Exercise aim: What you should end up with is an exact copy of the lines from the one holding "Instruction: Click inside" through the last line of the entries below, both included, and nothing else; leave every picture out.

Stored data:
*** Begin section ***
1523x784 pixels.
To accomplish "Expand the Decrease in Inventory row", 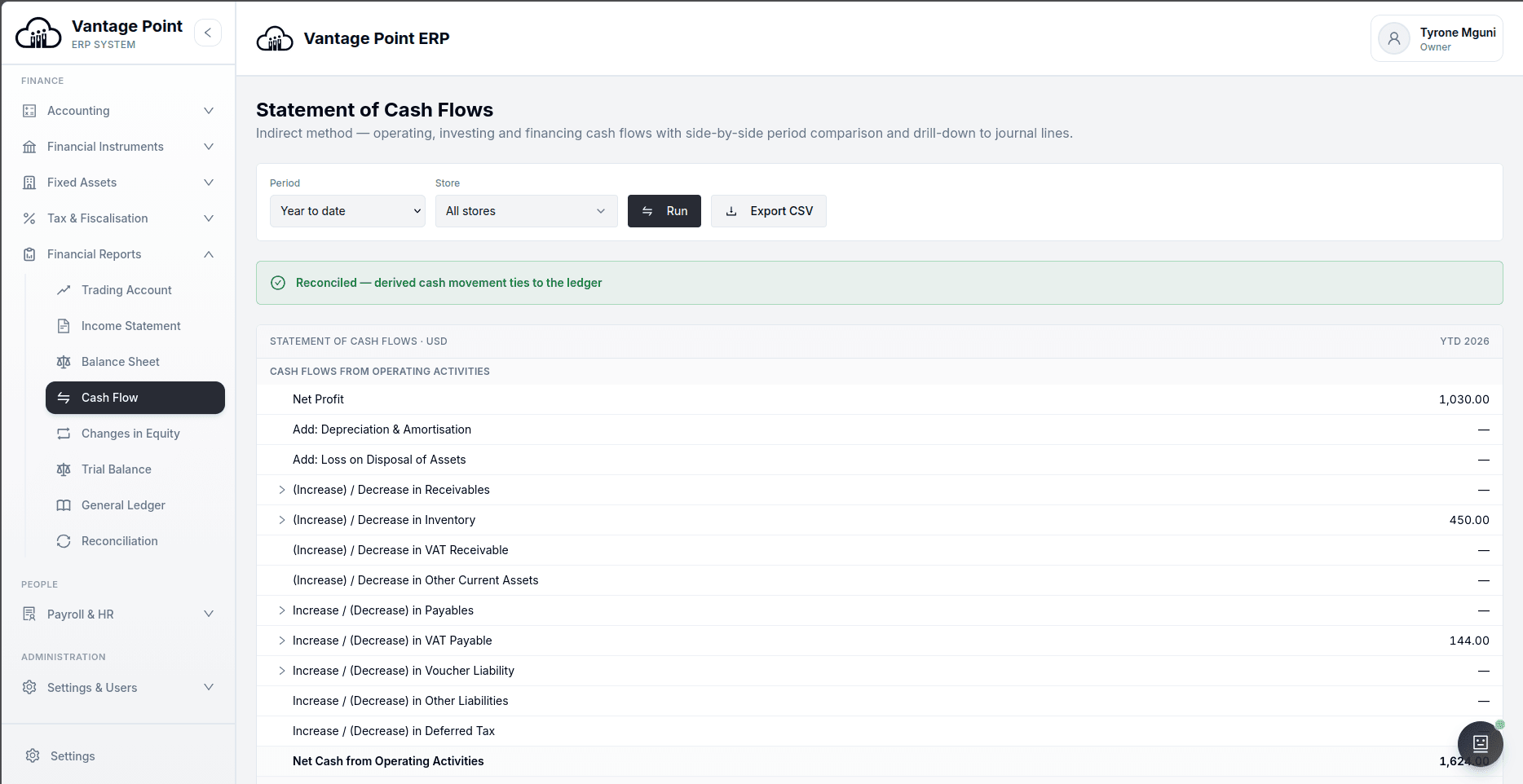I will pos(282,520).
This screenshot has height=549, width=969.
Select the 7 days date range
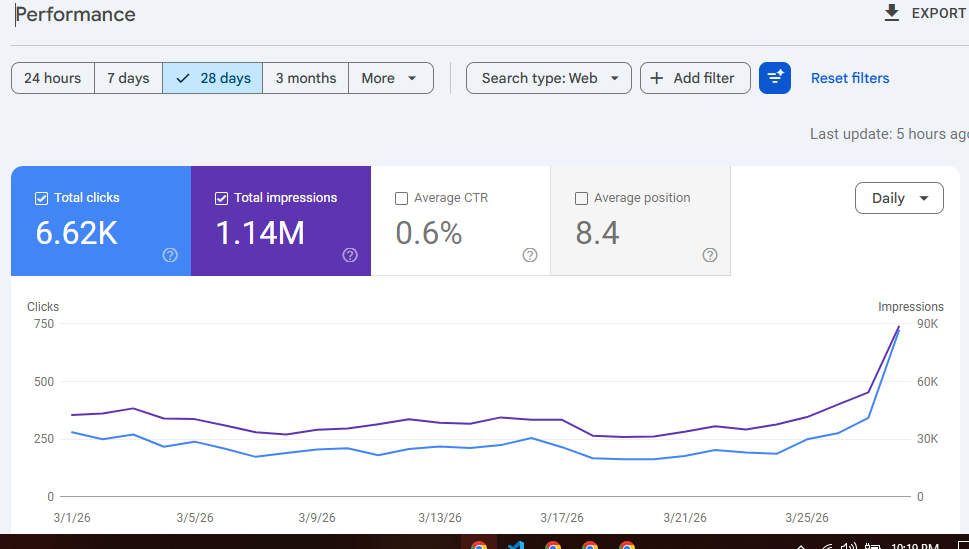128,78
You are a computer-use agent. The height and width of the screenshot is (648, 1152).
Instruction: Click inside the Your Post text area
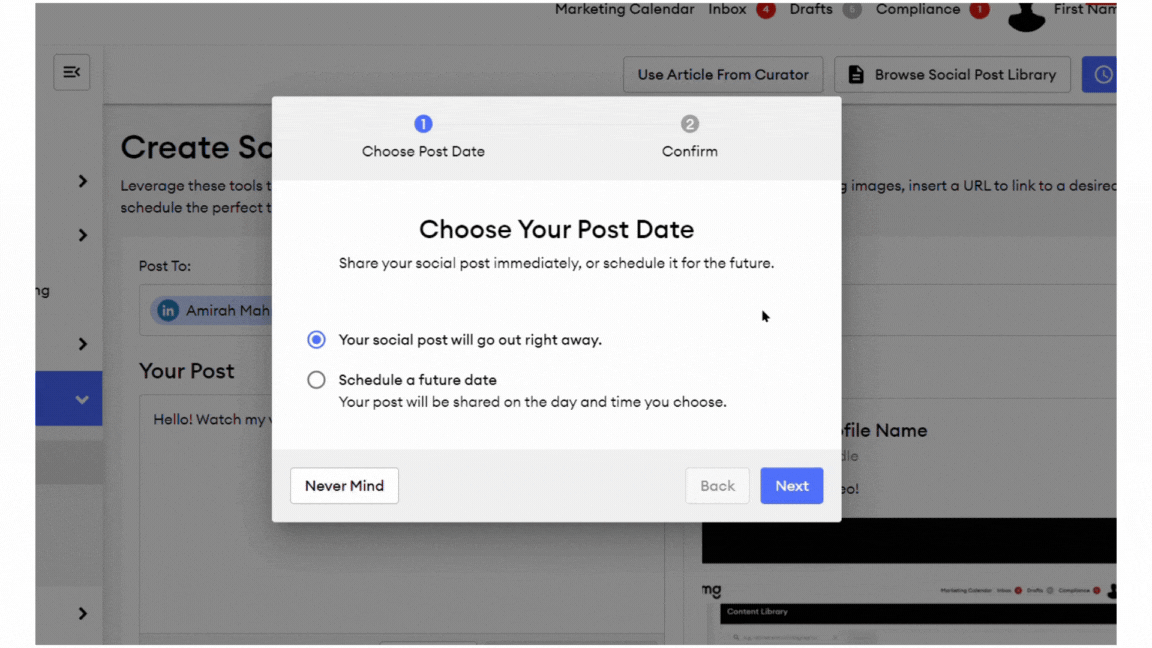[x=200, y=520]
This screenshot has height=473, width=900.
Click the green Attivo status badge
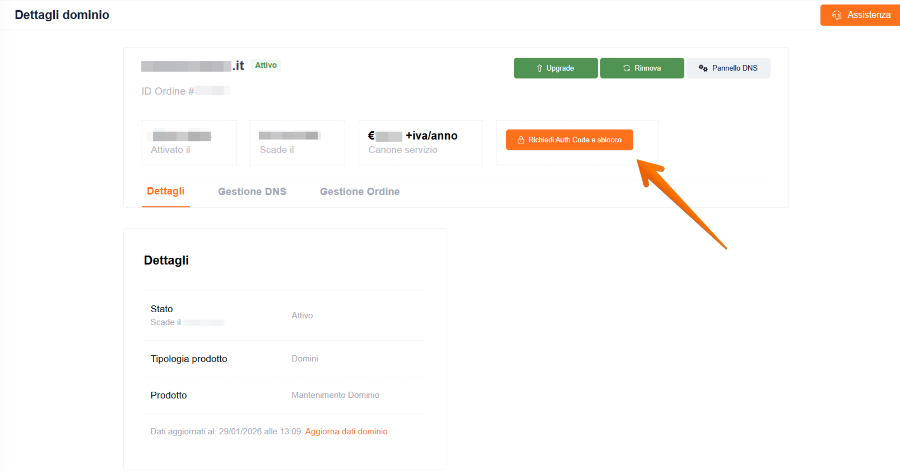pyautogui.click(x=266, y=65)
*** End section ***
Answer section:
Instruction: Click inside the Your Post text area
[x=200, y=520]
This screenshot has height=473, width=900.
Click the green Attivo status badge
pyautogui.click(x=266, y=65)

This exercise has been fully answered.